I am not enough, and I keep running into that fact. Hell, I am not enough of anything to even find community here – not liberal enough, not conservative enough, not heteronormative enough, not queer enough, not political enough, not apolitical enough, not nerdy enough, not geeky enough, not dumb enough, not confident enough, not humble enough, not weird enough, not normal enough, not anything enough. I have no strong labels, making me feel like the world sees me as personification of Revelation 3:16: “So, because you are lukewarm, and neither hot nor cold, I will spit you out of my mouth.”
I know I bring severe feelings of inadequacy and inferiority to this, but I want to know: how do the rest of you preachers and worship leaders know you are enough? I know God chose me for this work and called me – the Spirit has made my ministries too effective to doubt – but how do I shake this feeling?
Is it just the Age of Polarization and Trump? Is it a thing about Urban Ministry I did not understand coming in? Am I actually not enough and just did not realize it before?
I did not write this for sympathy.

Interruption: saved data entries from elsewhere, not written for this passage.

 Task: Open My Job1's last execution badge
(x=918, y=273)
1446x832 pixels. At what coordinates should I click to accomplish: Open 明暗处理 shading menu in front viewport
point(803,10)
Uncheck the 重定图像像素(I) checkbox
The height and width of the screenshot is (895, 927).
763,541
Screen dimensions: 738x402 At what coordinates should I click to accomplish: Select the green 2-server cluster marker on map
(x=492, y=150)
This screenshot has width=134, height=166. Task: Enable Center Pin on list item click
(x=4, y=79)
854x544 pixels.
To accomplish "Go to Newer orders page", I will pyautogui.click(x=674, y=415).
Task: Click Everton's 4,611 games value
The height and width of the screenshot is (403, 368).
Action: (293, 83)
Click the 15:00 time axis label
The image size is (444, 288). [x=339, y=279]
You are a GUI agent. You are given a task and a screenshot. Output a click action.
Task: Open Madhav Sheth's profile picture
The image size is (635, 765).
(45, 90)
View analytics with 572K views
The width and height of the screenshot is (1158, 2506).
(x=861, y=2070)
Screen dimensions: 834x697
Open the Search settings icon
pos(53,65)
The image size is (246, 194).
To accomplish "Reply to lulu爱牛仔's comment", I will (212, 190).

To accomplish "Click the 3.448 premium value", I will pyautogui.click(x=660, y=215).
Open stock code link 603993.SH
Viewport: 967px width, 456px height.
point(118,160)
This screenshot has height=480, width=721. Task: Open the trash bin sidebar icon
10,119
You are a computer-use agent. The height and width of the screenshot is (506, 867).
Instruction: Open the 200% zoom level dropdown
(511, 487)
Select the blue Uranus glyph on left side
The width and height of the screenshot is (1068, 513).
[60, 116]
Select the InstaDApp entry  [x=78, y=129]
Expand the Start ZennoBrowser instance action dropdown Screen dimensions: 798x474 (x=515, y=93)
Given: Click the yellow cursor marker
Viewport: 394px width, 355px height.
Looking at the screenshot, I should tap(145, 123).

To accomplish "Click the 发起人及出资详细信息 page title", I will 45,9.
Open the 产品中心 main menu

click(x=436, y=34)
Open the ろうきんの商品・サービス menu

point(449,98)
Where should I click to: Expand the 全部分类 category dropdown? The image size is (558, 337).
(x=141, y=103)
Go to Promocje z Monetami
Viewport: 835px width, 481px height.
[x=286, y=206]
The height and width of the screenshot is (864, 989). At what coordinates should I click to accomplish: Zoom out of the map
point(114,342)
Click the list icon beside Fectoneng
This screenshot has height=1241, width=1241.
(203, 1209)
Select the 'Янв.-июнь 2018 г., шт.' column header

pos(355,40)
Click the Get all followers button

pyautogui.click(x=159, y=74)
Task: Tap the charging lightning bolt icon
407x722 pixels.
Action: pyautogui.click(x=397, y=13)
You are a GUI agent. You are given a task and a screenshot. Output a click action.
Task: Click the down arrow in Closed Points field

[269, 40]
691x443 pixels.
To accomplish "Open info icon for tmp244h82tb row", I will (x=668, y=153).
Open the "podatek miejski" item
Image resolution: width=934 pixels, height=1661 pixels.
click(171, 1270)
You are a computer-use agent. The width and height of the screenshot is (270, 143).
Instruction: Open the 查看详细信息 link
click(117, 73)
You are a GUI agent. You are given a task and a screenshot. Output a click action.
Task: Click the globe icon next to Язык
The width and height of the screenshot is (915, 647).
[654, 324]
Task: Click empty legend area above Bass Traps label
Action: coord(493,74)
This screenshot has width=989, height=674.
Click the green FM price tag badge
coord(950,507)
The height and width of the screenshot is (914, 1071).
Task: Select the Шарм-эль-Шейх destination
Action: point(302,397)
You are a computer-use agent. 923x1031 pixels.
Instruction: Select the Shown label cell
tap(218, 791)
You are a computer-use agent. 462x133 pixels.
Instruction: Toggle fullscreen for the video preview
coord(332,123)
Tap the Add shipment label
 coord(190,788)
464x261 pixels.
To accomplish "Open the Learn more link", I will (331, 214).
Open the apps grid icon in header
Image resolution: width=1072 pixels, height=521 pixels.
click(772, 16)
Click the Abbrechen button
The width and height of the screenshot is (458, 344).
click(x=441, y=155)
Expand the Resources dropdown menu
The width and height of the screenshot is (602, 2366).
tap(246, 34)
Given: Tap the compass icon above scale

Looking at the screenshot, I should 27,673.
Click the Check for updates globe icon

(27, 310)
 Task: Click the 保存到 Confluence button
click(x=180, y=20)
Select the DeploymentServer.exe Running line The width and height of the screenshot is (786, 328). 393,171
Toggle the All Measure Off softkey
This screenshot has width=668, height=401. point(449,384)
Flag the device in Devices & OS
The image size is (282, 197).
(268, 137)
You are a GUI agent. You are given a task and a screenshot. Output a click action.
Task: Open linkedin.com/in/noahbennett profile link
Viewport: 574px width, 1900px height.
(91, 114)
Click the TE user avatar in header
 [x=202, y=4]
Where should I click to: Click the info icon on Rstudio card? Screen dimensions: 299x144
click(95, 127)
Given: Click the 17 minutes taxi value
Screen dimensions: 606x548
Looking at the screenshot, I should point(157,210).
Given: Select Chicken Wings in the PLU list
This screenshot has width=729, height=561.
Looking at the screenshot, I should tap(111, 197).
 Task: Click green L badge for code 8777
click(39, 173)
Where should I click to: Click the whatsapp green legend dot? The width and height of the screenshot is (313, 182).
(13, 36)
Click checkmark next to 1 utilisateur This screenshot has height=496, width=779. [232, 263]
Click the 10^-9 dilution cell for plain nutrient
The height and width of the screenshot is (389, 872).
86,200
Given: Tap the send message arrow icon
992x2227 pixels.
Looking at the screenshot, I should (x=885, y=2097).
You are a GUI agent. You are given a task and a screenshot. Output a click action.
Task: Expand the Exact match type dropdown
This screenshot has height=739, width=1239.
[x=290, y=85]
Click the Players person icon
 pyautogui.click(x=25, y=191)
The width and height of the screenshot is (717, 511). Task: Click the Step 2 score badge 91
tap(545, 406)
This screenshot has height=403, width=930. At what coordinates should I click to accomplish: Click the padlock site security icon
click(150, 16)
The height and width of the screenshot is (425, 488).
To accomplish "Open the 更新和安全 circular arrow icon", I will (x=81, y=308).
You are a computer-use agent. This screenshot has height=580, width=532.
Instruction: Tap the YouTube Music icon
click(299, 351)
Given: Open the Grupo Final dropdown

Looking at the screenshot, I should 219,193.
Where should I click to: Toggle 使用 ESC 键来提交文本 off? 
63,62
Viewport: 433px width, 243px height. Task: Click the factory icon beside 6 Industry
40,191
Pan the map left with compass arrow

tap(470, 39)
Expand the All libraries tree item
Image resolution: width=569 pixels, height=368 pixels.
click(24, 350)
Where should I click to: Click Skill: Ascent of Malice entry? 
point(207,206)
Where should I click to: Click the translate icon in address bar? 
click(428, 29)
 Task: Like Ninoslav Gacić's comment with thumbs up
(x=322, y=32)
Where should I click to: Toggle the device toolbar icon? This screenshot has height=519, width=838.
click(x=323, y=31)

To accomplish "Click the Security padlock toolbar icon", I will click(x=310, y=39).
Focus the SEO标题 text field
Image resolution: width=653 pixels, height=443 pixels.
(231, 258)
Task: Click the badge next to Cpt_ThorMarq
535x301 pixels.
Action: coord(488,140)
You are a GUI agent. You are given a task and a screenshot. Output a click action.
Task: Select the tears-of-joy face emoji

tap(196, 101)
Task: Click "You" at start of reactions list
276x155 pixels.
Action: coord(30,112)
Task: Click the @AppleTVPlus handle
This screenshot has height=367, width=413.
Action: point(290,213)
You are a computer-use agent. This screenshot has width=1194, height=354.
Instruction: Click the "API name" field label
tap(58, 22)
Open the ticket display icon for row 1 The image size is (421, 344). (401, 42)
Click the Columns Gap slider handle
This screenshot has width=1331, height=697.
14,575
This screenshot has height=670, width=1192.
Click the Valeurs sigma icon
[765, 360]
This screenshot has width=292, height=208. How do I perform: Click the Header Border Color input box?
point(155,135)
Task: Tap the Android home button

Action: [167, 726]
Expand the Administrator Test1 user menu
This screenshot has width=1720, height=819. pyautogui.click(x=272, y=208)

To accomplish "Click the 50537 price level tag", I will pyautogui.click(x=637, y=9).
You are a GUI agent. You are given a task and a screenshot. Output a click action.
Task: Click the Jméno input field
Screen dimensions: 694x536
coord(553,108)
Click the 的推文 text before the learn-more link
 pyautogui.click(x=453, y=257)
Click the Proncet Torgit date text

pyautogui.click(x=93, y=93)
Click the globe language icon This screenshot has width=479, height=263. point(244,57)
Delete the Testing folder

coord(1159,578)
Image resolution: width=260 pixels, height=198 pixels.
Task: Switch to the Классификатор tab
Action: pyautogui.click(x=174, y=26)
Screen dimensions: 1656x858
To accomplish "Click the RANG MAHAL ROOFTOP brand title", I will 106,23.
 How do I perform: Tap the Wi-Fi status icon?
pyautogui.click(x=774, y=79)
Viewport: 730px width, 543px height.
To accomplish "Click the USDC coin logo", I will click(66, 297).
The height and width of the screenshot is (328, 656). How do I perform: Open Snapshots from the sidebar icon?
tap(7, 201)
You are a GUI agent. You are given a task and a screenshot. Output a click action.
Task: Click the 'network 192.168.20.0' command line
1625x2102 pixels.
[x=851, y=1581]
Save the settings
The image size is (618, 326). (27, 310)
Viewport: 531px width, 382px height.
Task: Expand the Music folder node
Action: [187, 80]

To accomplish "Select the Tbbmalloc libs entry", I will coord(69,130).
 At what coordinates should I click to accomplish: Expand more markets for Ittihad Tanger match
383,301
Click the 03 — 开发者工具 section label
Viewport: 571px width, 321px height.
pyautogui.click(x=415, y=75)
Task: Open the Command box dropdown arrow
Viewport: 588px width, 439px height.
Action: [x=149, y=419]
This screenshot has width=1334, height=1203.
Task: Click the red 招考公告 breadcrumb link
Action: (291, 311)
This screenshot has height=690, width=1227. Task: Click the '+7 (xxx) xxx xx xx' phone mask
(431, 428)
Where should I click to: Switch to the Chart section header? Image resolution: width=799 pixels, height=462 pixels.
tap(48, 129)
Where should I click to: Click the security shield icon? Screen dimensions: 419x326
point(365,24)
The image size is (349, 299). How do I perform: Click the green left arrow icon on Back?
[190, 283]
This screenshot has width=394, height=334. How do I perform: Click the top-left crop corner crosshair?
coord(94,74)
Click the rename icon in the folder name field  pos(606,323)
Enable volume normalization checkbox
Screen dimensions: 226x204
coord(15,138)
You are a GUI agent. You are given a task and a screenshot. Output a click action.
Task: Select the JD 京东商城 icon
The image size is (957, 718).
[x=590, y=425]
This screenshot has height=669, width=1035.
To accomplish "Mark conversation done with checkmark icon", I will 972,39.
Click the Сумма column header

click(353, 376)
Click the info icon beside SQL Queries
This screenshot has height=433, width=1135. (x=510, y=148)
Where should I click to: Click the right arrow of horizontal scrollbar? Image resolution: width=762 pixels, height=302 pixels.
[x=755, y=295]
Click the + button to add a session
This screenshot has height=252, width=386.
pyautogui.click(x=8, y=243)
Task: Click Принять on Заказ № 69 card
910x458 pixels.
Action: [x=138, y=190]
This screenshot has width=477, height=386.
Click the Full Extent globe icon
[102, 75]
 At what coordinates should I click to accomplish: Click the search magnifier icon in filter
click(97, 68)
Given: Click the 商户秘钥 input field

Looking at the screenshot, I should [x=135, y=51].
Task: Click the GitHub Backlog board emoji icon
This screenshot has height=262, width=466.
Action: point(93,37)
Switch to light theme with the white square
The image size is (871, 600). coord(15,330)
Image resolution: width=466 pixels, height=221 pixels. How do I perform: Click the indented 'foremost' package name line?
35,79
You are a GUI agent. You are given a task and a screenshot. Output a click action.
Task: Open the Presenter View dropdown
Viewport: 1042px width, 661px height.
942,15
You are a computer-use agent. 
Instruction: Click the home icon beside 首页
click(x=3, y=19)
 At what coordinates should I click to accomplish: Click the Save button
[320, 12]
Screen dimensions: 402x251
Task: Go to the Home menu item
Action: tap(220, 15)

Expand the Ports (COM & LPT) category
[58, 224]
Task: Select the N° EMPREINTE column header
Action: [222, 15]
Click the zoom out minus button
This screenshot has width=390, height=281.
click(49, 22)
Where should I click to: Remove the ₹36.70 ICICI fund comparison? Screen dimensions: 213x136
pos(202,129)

Yes, I will own existential pain drives this a bit, but I also find myself angry. When someone says my parishioners should leave my church if I do not do something but leave that something vague, and no one can tell me how much I must do to not deserve my church dying, what should I do? How much is enough for the prophets and thought leaders?
I take exception to a call to exodus without so much as a sliver of guidance for the pastors you threaten with exodus. I take exception to condemning ministries without a conversation about the day-to-day of solo pastoral ministry and trying to help struggling churches find their way in the world that includes more than protesting – like care, fellowship, discipleship, and teaching.
I just wish I was enough. The Spirit gave me a pastoral heart and a strong voice, but that is not enough, so it seems.
Anyone else? Am I alone here? Or are other pastors starting to feel it? And please, for all that is holy, I did not write this for someone to patronize me and softly tell me, “You are enough, it’s just tough.” I want to know:
Am I alone in feeling that I cannot possibly be enough in 2019, or are other pastors feeling it, too?